A "No. 2 flying boat," just built by Mr. Curtiss, and successfully tested on Lake Keuka, Hammondsport, in July, 1912, is the "last word" in aviation so far. An illustration in this book, made from photographs taken in mid-July, 1912, shows fully the bullet-shape of the "flying fish."

It is a real boat, built with a fish-shaped body containing two comfortable seats for the pilot and passenger or observer, either of whom can operate the machine by a system of dual control, making it also available for teaching the art of flying.

All the controls are fastened to the rear of the boat's hull, which makes them very rigid and strong, while the boat itself, made in stream-line form, offers the least possible resistance to the air, even less than that offered by the landing gear upon a standard land machine. Above the boat are mounted the wings and aeroplane surface. In the centre of this standard biplane construction is situated the eighty horse-power motor with its propeller in the rear, thus returning to the original practice, as in the standard Curtiss machines, of having a single propeller attached direct to the motor, thus doing away with all chains and transmission gearing which might give trouble, and differing from the earlier model flying boat built in San Diego, California, last winter (1911-12), which was equipped with "tractor" propellors propellers in front driven by chains.

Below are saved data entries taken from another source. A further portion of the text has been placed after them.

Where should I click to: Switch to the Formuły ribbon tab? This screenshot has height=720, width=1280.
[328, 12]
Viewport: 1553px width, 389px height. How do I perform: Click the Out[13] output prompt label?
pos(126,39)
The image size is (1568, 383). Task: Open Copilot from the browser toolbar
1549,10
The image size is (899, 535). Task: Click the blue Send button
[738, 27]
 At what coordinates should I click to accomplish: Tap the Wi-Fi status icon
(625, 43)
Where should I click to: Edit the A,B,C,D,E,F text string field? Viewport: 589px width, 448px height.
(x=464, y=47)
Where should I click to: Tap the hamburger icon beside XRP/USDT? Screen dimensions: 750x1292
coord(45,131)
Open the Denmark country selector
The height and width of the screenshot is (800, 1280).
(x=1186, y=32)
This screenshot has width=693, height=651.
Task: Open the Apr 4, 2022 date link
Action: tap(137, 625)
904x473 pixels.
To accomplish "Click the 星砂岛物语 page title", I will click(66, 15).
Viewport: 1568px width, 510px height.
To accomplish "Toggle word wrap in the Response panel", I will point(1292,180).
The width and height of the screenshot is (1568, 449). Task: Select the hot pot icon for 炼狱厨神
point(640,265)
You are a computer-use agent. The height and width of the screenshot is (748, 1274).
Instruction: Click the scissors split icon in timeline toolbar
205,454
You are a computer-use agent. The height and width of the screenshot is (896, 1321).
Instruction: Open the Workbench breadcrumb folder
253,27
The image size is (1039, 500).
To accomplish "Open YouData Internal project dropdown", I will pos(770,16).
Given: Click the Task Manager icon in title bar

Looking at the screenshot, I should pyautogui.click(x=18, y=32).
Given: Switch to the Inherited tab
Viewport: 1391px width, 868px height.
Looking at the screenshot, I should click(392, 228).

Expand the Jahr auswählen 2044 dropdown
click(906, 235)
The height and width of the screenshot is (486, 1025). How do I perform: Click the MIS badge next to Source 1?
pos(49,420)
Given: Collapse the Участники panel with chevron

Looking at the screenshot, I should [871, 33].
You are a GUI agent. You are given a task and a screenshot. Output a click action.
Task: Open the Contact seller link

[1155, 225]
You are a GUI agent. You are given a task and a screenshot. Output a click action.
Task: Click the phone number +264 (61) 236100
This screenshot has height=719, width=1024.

The new flying boat is twenty-six feet long and three feet wide. The planes are five and a half feet deep and thirty feet wide. It runs on the water at a speed of fifty miles an hour, and is driven by an eighty horse-power Curtiss motor. At a greater speed than this it cannot be kept on the water, but rises in the air and flies at from fifty to sixty miles per hour.

DIAGRAM OF THE CURTISS FLYING BOAT NO. 2.

The boat itself is provided with water-tight compartments so that if any one compartment should be damaged the flotation afforded by the other would be sufficient to keep the craft afloat. It is also provided with wheels for making a landing on the shore; these wheels fold up, thus not interfering in the slightest with its manoeuvres over the water. The boat is so strongly built that it can be readily beached even through a high surf and handled the same as a fisherman would handle his dory, or it may be housed afloat like a motor boat or anchored to a buoy like a yacht.

In rough water the spray-hood with which this type of boat is provided protects the navigators from getting wet and enables the craft to be used very much as you might use a high speed motor boat, with the added excitement of being able to rise above other crafts or fly over them if they get in the way. It looks very much like a flying fish in the air and although designed to skim close to the surface of the water at high speed it can rise to as high an altitude as the standard land machine.